In a related maritime program, on July 21 author Scott Peters will talk about Michigan’s boat-building history between 1850 and 2000.

There will be more talk of water in August, when Nick Fleezanis, president of the Lake Leelanau Lake Association, will discuss ongoing efforts to combat swimmer’s itch locally and across northern Michigan.

Views on national and international politics are also on tap.

Phil Mikesell, retired professor of political science and Northport Village President will speak on the topic of “Our Broken Politics” in July. And British author David Lyon will talk about “What’s Happening in Europe and Why?” on Aug. 3.

Leelanau also boasts a diverse population that includes men who made their mark on the world well before retiring here.

Award-winning television producer Scott Craig will present “World War II Through the Eyes of Those who Fought and Survived.”

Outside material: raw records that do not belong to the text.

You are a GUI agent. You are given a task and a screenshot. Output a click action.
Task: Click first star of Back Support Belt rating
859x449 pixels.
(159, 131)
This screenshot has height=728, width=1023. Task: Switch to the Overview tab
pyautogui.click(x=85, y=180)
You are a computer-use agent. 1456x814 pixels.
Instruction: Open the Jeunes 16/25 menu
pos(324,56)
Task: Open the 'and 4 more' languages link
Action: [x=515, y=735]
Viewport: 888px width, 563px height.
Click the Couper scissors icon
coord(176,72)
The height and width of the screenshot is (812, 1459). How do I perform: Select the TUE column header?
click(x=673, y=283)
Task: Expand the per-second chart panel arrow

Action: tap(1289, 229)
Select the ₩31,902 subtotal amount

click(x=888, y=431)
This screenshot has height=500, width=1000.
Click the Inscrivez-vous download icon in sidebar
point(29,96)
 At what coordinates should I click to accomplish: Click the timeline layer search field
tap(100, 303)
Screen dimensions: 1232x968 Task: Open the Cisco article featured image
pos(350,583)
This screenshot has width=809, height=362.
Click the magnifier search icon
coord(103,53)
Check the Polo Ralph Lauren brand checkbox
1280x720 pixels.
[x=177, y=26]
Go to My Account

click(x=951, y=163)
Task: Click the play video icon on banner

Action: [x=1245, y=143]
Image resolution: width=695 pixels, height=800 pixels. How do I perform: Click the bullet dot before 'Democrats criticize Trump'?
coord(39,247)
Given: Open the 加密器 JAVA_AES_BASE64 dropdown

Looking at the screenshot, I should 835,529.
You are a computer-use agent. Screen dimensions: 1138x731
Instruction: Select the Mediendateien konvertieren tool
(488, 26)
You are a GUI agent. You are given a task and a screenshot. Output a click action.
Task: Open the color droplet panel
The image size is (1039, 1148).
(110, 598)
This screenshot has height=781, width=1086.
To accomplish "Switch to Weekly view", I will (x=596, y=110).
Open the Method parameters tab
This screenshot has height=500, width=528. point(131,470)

And Suttons Bay musician and corporate banker Harry Goldson will present “Dialogues and Improvisations: The Many Lives of Harry, ” on July 12.

“They could live anywhere they’d like, but they chose to live here,” Fleishman said.

Most summinars are $15 and will be held at the Old Art Building or the Munnecke Room of the Leland Township Library.

A complete list of programs and registration information can be found at LeelanauSumminars.org.

A kick-off reception will be held Sunday, from 5 to 7 p.m.

The first program, set for 10 a.m. Wednesday, will support efforts to restore the North Manitou Shoal Lighthouse in the Manitou Passage.